▼

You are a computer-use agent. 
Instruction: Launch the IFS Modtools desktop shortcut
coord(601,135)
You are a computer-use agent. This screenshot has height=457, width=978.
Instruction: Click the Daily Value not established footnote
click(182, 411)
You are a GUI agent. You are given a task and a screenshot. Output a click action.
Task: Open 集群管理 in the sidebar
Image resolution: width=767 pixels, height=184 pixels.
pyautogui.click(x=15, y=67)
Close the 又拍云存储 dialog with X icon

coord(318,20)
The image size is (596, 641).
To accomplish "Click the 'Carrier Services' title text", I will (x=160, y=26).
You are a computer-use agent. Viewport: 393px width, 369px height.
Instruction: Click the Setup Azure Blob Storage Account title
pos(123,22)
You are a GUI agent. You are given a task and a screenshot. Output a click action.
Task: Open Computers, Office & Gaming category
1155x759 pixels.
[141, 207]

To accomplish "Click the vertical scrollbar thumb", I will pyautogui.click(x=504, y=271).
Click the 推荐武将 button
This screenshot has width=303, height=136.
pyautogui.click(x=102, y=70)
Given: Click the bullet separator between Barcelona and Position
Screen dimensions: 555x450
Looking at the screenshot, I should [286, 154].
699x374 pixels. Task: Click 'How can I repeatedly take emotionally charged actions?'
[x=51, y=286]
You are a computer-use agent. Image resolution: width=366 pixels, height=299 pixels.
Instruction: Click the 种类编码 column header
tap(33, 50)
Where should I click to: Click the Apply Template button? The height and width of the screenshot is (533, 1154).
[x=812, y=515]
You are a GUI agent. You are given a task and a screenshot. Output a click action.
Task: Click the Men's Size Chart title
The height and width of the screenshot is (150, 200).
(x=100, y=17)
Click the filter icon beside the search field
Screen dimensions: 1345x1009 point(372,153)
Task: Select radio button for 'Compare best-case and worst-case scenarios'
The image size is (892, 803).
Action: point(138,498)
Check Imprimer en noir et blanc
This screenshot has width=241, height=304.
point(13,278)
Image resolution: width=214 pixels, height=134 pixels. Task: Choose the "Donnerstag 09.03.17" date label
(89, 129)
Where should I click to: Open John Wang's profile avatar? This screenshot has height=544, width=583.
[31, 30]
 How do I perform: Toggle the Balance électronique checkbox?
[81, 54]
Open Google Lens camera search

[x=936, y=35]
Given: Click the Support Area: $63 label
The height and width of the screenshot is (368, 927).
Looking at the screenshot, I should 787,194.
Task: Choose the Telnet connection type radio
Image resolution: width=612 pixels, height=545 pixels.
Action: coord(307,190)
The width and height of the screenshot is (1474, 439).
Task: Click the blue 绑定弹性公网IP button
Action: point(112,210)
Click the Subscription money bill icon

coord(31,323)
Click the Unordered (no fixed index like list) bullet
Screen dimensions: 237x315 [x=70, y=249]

▲

• **Required action**
Down to the last character, restate every record.

• **Answer box**
You are a computer-use agent. 
Instruction: Launch the IFS Modtools desktop shortcut
coord(601,135)
You are a computer-use agent. This screenshot has height=457, width=978.
Instruction: Click the Daily Value not established footnote
click(182, 411)
You are a GUI agent. You are given a task and a screenshot. Output a click action.
Task: Open 集群管理 in the sidebar
Image resolution: width=767 pixels, height=184 pixels.
pyautogui.click(x=15, y=67)
Close the 又拍云存储 dialog with X icon

coord(318,20)
The image size is (596, 641).
To accomplish "Click the 'Carrier Services' title text", I will (x=160, y=26).
You are a computer-use agent. Viewport: 393px width, 369px height.
Instruction: Click the Setup Azure Blob Storage Account title
pos(123,22)
You are a GUI agent. You are given a task and a screenshot. Output a click action.
Task: Open Computers, Office & Gaming category
1155x759 pixels.
[141, 207]

To accomplish "Click the vertical scrollbar thumb", I will pyautogui.click(x=504, y=271).
Click the 推荐武将 button
This screenshot has width=303, height=136.
pyautogui.click(x=102, y=70)
Given: Click the bullet separator between Barcelona and Position
Screen dimensions: 555x450
Looking at the screenshot, I should [286, 154].
699x374 pixels. Task: Click 'How can I repeatedly take emotionally charged actions?'
[x=51, y=286]
You are a computer-use agent. Image resolution: width=366 pixels, height=299 pixels.
Instruction: Click the 种类编码 column header
tap(33, 50)
Where should I click to: Click the Apply Template button? The height and width of the screenshot is (533, 1154).
[x=812, y=515]
You are a GUI agent. You are given a task and a screenshot. Output a click action.
Task: Click the Men's Size Chart title
The height and width of the screenshot is (150, 200).
(x=100, y=17)
Click the filter icon beside the search field
Screen dimensions: 1345x1009 point(372,153)
Task: Select radio button for 'Compare best-case and worst-case scenarios'
The image size is (892, 803).
Action: point(138,498)
Check Imprimer en noir et blanc
This screenshot has width=241, height=304.
point(13,278)
Image resolution: width=214 pixels, height=134 pixels. Task: Choose the "Donnerstag 09.03.17" date label
(89, 129)
Where should I click to: Open John Wang's profile avatar? This screenshot has height=544, width=583.
[31, 30]
 How do I perform: Toggle the Balance électronique checkbox?
[81, 54]
Open Google Lens camera search

[x=936, y=35]
Given: Click the Support Area: $63 label
The height and width of the screenshot is (368, 927).
Looking at the screenshot, I should 787,194.
Task: Choose the Telnet connection type radio
Image resolution: width=612 pixels, height=545 pixels.
Action: coord(307,190)
The width and height of the screenshot is (1474, 439).
Task: Click the blue 绑定弹性公网IP button
Action: point(112,210)
Click the Subscription money bill icon

coord(31,323)
Click the Unordered (no fixed index like list) bullet
Screen dimensions: 237x315 [x=70, y=249]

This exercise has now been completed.